## [Exercise prompt]
Rewrite the entries below, changing every "GUI agent" to "interface agent" and leaving everything else unchanged.

(Records of locating words and interface elements)
>>>

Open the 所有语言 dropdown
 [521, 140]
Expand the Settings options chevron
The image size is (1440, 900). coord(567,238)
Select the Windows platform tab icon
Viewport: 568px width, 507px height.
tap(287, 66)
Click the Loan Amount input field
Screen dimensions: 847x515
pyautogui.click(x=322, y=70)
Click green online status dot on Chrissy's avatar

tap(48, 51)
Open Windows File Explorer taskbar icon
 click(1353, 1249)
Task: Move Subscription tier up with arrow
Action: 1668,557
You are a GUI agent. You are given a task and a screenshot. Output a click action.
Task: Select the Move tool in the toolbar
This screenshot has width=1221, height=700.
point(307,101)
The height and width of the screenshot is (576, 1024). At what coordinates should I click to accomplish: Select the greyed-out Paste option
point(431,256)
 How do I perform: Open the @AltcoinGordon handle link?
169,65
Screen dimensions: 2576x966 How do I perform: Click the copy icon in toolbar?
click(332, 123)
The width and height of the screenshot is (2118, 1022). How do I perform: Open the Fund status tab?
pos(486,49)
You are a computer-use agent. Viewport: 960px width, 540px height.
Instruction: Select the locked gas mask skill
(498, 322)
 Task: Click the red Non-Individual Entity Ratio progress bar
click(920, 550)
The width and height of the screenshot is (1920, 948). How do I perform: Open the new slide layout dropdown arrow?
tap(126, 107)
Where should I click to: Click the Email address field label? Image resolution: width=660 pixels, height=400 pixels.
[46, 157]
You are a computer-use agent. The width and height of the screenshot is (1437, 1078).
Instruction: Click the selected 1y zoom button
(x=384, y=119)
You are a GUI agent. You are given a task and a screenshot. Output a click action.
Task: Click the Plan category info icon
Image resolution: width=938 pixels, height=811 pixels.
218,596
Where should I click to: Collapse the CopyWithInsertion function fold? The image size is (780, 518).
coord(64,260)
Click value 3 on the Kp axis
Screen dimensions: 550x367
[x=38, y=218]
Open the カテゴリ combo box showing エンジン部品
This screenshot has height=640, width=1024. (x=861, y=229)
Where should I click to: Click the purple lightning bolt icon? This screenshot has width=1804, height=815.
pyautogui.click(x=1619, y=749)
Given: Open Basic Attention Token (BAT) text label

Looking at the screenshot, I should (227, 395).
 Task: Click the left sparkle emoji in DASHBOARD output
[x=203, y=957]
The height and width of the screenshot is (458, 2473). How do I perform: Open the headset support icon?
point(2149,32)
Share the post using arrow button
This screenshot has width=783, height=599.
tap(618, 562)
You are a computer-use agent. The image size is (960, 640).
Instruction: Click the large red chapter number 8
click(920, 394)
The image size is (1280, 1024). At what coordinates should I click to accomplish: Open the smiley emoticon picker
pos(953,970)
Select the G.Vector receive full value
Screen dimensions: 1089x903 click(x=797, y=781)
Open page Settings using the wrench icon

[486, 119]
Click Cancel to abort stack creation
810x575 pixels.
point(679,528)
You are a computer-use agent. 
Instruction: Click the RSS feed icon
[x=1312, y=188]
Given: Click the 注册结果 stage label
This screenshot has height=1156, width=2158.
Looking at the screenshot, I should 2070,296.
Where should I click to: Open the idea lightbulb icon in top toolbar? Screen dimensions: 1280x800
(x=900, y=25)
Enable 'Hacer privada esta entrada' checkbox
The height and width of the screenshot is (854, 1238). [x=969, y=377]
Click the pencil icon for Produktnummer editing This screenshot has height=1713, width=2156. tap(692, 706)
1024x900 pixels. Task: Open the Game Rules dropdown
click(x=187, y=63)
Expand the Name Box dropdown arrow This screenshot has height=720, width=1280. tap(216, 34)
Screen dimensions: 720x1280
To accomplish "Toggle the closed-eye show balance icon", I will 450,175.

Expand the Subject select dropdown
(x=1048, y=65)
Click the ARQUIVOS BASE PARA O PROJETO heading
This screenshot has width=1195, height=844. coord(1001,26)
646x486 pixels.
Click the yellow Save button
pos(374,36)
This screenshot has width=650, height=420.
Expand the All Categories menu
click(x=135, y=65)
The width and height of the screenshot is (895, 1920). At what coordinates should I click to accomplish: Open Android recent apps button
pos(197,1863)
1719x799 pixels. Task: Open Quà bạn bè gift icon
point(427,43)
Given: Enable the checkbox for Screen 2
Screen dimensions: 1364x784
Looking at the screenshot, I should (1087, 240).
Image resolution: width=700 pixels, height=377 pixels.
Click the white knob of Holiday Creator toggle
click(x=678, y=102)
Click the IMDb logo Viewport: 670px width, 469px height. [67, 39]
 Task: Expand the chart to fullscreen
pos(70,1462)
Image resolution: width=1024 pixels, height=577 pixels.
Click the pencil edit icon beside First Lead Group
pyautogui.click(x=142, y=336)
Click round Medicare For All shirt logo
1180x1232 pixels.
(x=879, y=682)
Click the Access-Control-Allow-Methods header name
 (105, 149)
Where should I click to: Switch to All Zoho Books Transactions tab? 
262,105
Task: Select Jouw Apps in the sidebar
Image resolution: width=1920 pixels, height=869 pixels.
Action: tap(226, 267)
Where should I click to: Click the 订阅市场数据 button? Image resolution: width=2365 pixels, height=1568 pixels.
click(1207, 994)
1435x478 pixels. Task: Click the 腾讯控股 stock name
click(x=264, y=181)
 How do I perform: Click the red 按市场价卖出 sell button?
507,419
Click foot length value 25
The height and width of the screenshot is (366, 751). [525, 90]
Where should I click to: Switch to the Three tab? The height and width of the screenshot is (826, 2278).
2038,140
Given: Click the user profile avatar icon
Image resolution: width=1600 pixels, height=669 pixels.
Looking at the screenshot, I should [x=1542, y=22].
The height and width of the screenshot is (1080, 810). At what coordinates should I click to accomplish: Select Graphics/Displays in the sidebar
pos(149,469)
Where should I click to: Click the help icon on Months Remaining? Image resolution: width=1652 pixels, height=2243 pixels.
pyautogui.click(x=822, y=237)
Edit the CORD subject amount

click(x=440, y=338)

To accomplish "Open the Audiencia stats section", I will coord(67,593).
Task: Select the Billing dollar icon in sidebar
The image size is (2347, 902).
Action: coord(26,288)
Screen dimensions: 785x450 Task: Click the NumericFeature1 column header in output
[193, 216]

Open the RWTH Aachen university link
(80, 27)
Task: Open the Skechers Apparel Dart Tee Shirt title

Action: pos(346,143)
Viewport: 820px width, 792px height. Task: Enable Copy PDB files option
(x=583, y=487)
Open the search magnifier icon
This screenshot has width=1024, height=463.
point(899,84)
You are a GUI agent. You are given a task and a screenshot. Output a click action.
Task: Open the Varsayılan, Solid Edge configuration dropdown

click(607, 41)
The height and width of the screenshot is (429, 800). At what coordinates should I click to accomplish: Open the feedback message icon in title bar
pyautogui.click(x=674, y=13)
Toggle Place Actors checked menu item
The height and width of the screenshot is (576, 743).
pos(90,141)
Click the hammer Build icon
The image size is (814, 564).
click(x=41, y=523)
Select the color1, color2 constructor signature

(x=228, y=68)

<<<

## [Output of the exercise]
Open the 所有语言 dropdown
 [521, 140]
Expand the Settings options chevron
The image size is (1440, 900). coord(567,238)
Select the Windows platform tab icon
Viewport: 568px width, 507px height.
tap(287, 66)
Click the Loan Amount input field
Screen dimensions: 847x515
pyautogui.click(x=322, y=70)
Click green online status dot on Chrissy's avatar

tap(48, 51)
Open Windows File Explorer taskbar icon
 click(1353, 1249)
Task: Move Subscription tier up with arrow
Action: 1668,557
You are a interface agent. You are given a task and a screenshot. Output a click action.
Task: Select the Move tool in the toolbar
This screenshot has width=1221, height=700.
point(307,101)
The height and width of the screenshot is (576, 1024). At what coordinates should I click to accomplish: Select the greyed-out Paste option
point(431,256)
 How do I perform: Open the @AltcoinGordon handle link?
169,65
Screen dimensions: 2576x966 How do I perform: Click the copy icon in toolbar?
click(332, 123)
The width and height of the screenshot is (2118, 1022). How do I perform: Open the Fund status tab?
pos(486,49)
You are a computer-use agent. Viewport: 960px width, 540px height.
Instruction: Select the locked gas mask skill
(498, 322)
 Task: Click the red Non-Individual Entity Ratio progress bar
click(920, 550)
The width and height of the screenshot is (1920, 948). How do I perform: Open the new slide layout dropdown arrow?
tap(126, 107)
Where should I click to: Click the Email address field label? Image resolution: width=660 pixels, height=400 pixels.
[46, 157]
You are a computer-use agent. The width and height of the screenshot is (1437, 1078).
Instruction: Click the selected 1y zoom button
(x=384, y=119)
You are a interface agent. You are given a task and a screenshot. Output a click action.
Task: Click the Plan category info icon
Image resolution: width=938 pixels, height=811 pixels.
218,596
Where should I click to: Collapse the CopyWithInsertion function fold? The image size is (780, 518).
coord(64,260)
Click value 3 on the Kp axis
Screen dimensions: 550x367
[x=38, y=218]
Open the カテゴリ combo box showing エンジン部品
This screenshot has height=640, width=1024. (x=861, y=229)
Where should I click to: Click the purple lightning bolt icon? This screenshot has width=1804, height=815.
pyautogui.click(x=1619, y=749)
Given: Open Basic Attention Token (BAT) text label

Looking at the screenshot, I should (227, 395).
 Task: Click the left sparkle emoji in DASHBOARD output
[x=203, y=957]
The height and width of the screenshot is (458, 2473). How do I perform: Open the headset support icon?
point(2149,32)
Share the post using arrow button
This screenshot has width=783, height=599.
tap(618, 562)
You are a computer-use agent. The image size is (960, 640).
Instruction: Click the large red chapter number 8
click(920, 394)
The image size is (1280, 1024). At what coordinates should I click to accomplish: Open the smiley emoticon picker
pos(953,970)
Select the G.Vector receive full value
Screen dimensions: 1089x903 click(x=797, y=781)
Open page Settings using the wrench icon

[486, 119]
Click Cancel to abort stack creation
810x575 pixels.
point(679,528)
You are a computer-use agent. 
Instruction: Click the RSS feed icon
[x=1312, y=188]
Given: Click the 注册结果 stage label
This screenshot has height=1156, width=2158.
Looking at the screenshot, I should 2070,296.
Where should I click to: Open the idea lightbulb icon in top toolbar? Screen dimensions: 1280x800
(x=900, y=25)
Enable 'Hacer privada esta entrada' checkbox
The height and width of the screenshot is (854, 1238). [x=969, y=377]
Click the pencil icon for Produktnummer editing This screenshot has height=1713, width=2156. tap(692, 706)
1024x900 pixels. Task: Open the Game Rules dropdown
click(x=187, y=63)
Expand the Name Box dropdown arrow This screenshot has height=720, width=1280. tap(216, 34)
Screen dimensions: 720x1280
To accomplish "Toggle the closed-eye show balance icon", I will 450,175.

Expand the Subject select dropdown
(x=1048, y=65)
Click the ARQUIVOS BASE PARA O PROJETO heading
This screenshot has width=1195, height=844. coord(1001,26)
646x486 pixels.
Click the yellow Save button
pos(374,36)
This screenshot has width=650, height=420.
Expand the All Categories menu
click(x=135, y=65)
The width and height of the screenshot is (895, 1920). At what coordinates should I click to accomplish: Open Android recent apps button
pos(197,1863)
1719x799 pixels. Task: Open Quà bạn bè gift icon
point(427,43)
Given: Enable the checkbox for Screen 2
Screen dimensions: 1364x784
Looking at the screenshot, I should (1087, 240).
Image resolution: width=700 pixels, height=377 pixels.
Click the white knob of Holiday Creator toggle
click(x=678, y=102)
Click the IMDb logo Viewport: 670px width, 469px height. [67, 39]
 Task: Expand the chart to fullscreen
pos(70,1462)
Image resolution: width=1024 pixels, height=577 pixels.
Click the pencil edit icon beside First Lead Group
pyautogui.click(x=142, y=336)
Click round Medicare For All shirt logo
1180x1232 pixels.
(x=879, y=682)
Click the Access-Control-Allow-Methods header name
 (105, 149)
Where should I click to: Switch to All Zoho Books Transactions tab? 
262,105
Task: Select Jouw Apps in the sidebar
Image resolution: width=1920 pixels, height=869 pixels.
Action: tap(226, 267)
Where should I click to: Click the 订阅市场数据 button? Image resolution: width=2365 pixels, height=1568 pixels.
click(1207, 994)
1435x478 pixels. Task: Click the 腾讯控股 stock name
click(x=264, y=181)
 How do I perform: Click the red 按市场价卖出 sell button?
507,419
Click foot length value 25
The height and width of the screenshot is (366, 751). [525, 90]
Where should I click to: Switch to the Three tab? The height and width of the screenshot is (826, 2278).
2038,140
Given: Click the user profile avatar icon
Image resolution: width=1600 pixels, height=669 pixels.
Looking at the screenshot, I should [x=1542, y=22].
The height and width of the screenshot is (1080, 810). At what coordinates should I click to accomplish: Select Graphics/Displays in the sidebar
pos(149,469)
Where should I click to: Click the help icon on Months Remaining? Image resolution: width=1652 pixels, height=2243 pixels.
pyautogui.click(x=822, y=237)
Edit the CORD subject amount

click(x=440, y=338)

To accomplish "Open the Audiencia stats section", I will coord(67,593).
Task: Select the Billing dollar icon in sidebar
The image size is (2347, 902).
Action: coord(26,288)
Screen dimensions: 785x450 Task: Click the NumericFeature1 column header in output
[193, 216]

Open the RWTH Aachen university link
(80, 27)
Task: Open the Skechers Apparel Dart Tee Shirt title

Action: pos(346,143)
Viewport: 820px width, 792px height. Task: Enable Copy PDB files option
(x=583, y=487)
Open the search magnifier icon
This screenshot has width=1024, height=463.
point(899,84)
You are a interface agent. You are given a task and a screenshot. Output a click action.
Task: Open the Varsayılan, Solid Edge configuration dropdown

click(607, 41)
The height and width of the screenshot is (429, 800). At what coordinates should I click to accomplish: Open the feedback message icon in title bar
pyautogui.click(x=674, y=13)
Toggle Place Actors checked menu item
The height and width of the screenshot is (576, 743).
pos(90,141)
Click the hammer Build icon
The image size is (814, 564).
click(x=41, y=523)
Select the color1, color2 constructor signature

(x=228, y=68)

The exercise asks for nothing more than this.